(Items from a dataset)
-------------------------

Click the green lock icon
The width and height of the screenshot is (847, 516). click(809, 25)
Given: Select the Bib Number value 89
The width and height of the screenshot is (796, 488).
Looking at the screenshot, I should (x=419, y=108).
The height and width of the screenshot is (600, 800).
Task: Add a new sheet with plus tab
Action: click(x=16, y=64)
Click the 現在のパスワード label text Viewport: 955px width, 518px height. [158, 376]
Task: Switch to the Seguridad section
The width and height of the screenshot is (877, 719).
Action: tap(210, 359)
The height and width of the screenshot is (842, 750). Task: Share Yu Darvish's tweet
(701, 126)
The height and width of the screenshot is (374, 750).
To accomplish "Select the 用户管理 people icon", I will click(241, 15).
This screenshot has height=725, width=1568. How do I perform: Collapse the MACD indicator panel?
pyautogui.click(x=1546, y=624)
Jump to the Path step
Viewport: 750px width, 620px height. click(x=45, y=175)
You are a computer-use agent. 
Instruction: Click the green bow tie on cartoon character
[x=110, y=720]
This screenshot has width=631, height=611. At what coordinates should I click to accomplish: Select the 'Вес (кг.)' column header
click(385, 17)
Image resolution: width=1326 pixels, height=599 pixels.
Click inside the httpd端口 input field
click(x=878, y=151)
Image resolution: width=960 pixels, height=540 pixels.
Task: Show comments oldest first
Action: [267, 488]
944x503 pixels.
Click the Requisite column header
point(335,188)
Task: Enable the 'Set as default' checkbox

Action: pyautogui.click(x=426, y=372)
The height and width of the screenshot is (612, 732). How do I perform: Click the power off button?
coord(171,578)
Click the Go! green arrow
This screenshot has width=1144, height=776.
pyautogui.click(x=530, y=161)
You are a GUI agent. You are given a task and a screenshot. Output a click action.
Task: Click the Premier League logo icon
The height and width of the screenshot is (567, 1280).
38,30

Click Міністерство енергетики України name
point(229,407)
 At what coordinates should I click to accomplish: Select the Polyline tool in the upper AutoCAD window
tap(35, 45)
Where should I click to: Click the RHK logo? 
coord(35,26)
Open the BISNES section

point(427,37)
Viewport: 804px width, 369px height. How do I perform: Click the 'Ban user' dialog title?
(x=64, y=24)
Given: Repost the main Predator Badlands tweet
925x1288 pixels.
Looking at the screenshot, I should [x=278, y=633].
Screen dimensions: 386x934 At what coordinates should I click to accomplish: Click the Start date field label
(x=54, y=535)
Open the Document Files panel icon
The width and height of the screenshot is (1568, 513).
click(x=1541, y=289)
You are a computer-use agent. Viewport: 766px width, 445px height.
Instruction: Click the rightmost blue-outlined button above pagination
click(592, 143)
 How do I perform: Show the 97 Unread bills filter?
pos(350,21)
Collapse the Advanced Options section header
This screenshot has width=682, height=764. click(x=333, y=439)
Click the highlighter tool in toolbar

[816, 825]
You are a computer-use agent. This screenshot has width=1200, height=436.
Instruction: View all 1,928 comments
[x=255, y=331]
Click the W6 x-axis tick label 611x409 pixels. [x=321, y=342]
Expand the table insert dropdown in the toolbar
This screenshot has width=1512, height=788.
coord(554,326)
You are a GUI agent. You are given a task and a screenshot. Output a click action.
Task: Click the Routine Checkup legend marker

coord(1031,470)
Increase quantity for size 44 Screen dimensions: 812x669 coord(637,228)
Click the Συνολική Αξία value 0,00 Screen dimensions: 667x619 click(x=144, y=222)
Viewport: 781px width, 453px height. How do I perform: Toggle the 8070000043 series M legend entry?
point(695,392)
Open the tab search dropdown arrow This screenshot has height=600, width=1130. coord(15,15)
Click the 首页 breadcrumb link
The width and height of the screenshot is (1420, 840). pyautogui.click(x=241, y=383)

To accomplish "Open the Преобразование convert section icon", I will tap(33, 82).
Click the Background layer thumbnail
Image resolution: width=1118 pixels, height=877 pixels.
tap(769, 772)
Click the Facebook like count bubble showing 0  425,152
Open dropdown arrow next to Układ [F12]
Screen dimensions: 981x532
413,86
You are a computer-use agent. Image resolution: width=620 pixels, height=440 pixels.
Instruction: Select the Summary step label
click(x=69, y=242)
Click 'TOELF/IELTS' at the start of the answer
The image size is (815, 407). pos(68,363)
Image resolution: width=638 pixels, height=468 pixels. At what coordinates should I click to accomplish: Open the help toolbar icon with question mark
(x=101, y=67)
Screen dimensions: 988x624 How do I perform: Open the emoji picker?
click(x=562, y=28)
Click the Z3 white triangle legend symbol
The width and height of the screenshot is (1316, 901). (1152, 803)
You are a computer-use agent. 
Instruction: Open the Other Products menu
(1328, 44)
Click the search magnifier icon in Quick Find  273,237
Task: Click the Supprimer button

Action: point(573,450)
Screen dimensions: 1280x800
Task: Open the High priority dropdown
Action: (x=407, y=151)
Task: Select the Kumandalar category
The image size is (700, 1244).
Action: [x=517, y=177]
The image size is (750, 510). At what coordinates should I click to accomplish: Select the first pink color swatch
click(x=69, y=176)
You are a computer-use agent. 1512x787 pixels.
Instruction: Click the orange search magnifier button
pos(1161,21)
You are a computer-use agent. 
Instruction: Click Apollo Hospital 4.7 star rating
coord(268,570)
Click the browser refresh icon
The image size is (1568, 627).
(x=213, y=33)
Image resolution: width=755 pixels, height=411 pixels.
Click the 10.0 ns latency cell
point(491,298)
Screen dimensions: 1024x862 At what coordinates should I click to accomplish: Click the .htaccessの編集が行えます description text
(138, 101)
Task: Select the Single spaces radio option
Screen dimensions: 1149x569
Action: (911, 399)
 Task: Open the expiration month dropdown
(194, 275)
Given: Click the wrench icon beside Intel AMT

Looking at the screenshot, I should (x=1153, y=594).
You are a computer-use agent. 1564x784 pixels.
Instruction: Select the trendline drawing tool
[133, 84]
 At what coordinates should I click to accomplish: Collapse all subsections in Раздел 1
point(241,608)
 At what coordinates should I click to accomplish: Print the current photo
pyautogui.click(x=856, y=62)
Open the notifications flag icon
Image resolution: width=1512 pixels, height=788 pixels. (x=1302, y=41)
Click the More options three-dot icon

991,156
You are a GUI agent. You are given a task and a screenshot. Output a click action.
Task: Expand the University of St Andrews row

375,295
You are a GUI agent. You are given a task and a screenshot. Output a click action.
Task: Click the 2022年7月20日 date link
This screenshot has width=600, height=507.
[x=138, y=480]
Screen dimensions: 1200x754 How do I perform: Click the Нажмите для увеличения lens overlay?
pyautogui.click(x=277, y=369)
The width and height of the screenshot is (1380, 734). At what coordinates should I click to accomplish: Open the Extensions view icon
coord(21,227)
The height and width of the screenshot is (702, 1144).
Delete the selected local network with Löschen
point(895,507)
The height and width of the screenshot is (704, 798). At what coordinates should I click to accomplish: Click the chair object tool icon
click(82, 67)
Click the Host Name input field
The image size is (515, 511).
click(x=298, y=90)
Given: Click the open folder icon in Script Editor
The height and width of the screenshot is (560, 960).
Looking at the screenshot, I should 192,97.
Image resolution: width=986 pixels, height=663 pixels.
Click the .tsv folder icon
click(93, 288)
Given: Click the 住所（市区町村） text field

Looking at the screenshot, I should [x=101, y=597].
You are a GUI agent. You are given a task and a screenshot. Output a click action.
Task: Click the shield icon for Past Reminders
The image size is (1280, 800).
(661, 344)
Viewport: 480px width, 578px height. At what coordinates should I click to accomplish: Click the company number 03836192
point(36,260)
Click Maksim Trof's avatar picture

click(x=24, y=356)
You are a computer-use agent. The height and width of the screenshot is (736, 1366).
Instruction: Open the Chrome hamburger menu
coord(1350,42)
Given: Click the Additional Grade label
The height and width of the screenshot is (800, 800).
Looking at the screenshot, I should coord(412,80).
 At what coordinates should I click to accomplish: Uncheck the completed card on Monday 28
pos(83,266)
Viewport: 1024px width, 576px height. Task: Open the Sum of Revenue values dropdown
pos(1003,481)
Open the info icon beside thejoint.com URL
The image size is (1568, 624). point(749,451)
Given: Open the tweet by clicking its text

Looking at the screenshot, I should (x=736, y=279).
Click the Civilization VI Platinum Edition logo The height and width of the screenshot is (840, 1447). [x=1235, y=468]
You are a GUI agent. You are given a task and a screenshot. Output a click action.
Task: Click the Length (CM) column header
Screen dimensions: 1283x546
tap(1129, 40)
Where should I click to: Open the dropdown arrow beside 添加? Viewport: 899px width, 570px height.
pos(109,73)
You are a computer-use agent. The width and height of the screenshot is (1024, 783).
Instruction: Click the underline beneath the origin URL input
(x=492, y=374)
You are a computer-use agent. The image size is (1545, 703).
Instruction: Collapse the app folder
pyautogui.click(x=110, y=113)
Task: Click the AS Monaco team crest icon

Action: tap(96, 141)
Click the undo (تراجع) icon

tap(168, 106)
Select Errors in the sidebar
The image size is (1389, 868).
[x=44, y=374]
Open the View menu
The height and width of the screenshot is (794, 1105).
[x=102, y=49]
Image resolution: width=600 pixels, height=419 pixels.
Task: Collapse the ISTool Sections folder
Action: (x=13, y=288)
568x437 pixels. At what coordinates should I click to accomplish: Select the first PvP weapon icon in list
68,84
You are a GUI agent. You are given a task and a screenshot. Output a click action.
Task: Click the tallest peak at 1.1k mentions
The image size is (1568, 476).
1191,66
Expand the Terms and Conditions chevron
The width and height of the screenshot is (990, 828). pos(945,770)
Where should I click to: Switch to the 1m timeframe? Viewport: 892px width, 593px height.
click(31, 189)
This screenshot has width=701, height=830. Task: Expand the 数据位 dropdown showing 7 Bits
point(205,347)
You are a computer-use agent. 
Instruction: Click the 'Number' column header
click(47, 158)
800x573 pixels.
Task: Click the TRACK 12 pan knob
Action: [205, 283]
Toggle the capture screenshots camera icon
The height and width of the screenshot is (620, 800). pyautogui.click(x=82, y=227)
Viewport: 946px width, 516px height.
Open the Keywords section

-------------------------

### [Task to carry out]
Starting with the line that contains "Where should I click to: Switch", restate every line through the end of the records above, exactly and with no other lines.

### [Output of the exercise]
Where should I click to: Switch to the 1m timeframe? Viewport: 892px width, 593px height.
click(31, 189)
This screenshot has width=701, height=830. Task: Expand the 数据位 dropdown showing 7 Bits
point(205,347)
You are a computer-use agent. 
Instruction: Click the 'Number' column header
click(47, 158)
800x573 pixels.
Task: Click the TRACK 12 pan knob
Action: [205, 283]
Toggle the capture screenshots camera icon
The height and width of the screenshot is (620, 800). pyautogui.click(x=82, y=227)
Viewport: 946px width, 516px height.
Open the Keywords section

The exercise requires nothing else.